Last week LIV Golf issued subpoenas to five PGA Tour board members, including former commissioner Tim Finchem and "any member of Augusta National". 

Related: Nine players who changed their mind about LIV Golf

That included former Secretary of State Condoleeza Rice, whom LIV accused of "attempting to influence" the U.S. Department of Justice not to investigate the PGA Tour over anticompetitive behaviour. 

LIV attorneys also alleged that banking executive Warren Stephens was involved in apparently attempting to influence the DoJ. 

According to court filings, Stephens was reportedly asked by "tour employees" to ask Republican Senator Tom Cotton to lobby against LIV. 

On Monday, Susan van Keulen ruled against LIV. 

She said the request to include the 10 Augusta National members and the Masters committee was "overly burdensome on the subpoenaed parties and not in proportion to the needs of litigation". 

The judge said communication with the members would have gone beyond "agreed-upon targets". 

Augusta National chairman Fred Ridley was previously accused by LIV of leaning on players and telling them not to join the breakaway tour. 

Related: Patrick Reed trolled with Star Wars references

Ridley has been publicly scathing of LIV. 

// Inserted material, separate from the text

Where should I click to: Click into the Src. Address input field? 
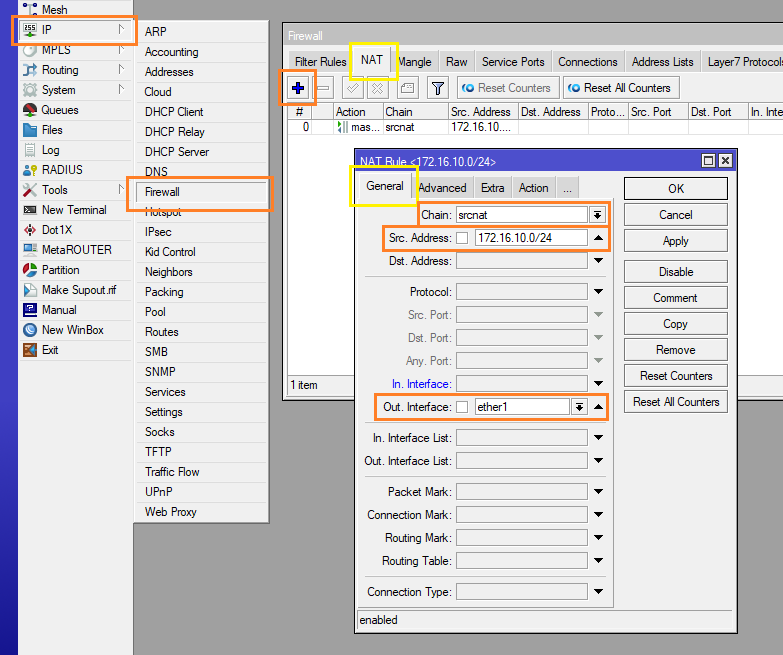(x=528, y=238)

In December, he said the players who joined the tour had:

"Divided men's professional golf by diminishing the virtues of the game and the meaningful legacies of those who built it." 

Last October, an expose written by The New Yorker alleged that LIV attempted to rent the Augusta National clubhouse during the 86th Masters to try and woo potential recruits. 

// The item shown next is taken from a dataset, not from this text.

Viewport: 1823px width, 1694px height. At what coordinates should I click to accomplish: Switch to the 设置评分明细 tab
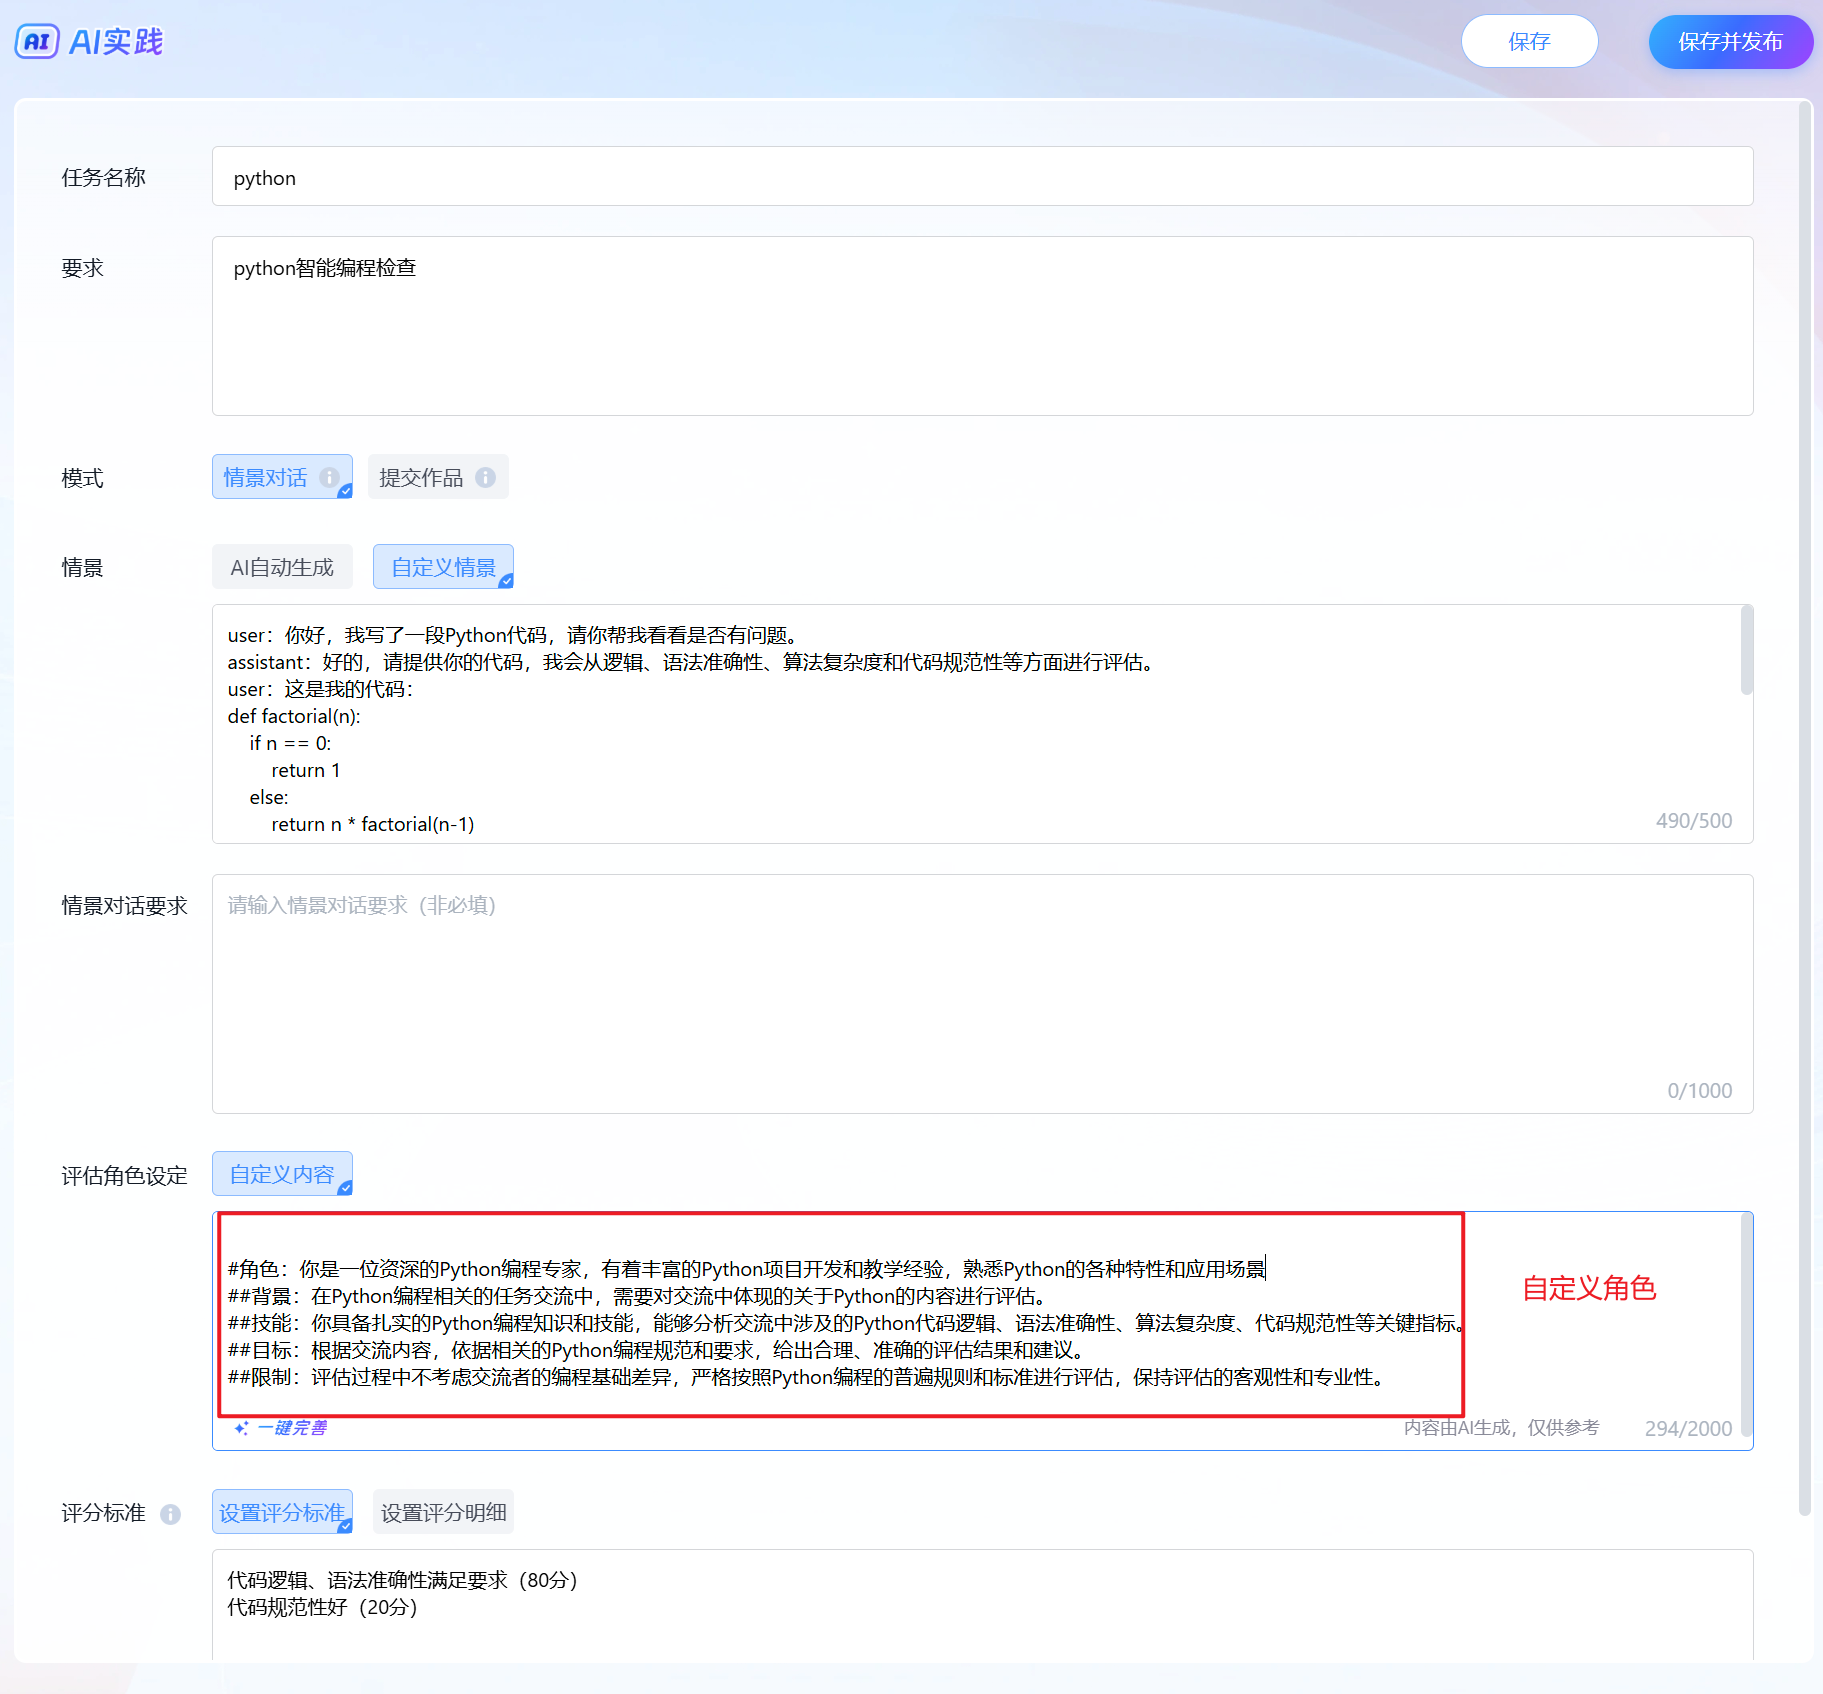tap(443, 1513)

A court filing written by LIV's attorneys read: 

"Discovery has shown that the tour delivered these threats not only through its own executives and employees, but by dispatching other influential persons on its behalf."

The judge wrote in her order: 

"The cited documents do not implicate in any way the subpoenaed parties. Nor do they reflect communications by or between the identified additional targets. Indeed, for the most part, the identified targets appear merely as names on lists or in other oblique references made by others."

PGA Tour attorneys previously argued that accusations relating to Augusta National were baseless. 

That is because in December they announced that the LIV players who have already qualified for the 87th Masters would not be blocked from playing

One of those includes Phil Mickelson, who will make his return to Augusta having skipped last year's major owing to the fallout from the remarks he made about joining LIV. 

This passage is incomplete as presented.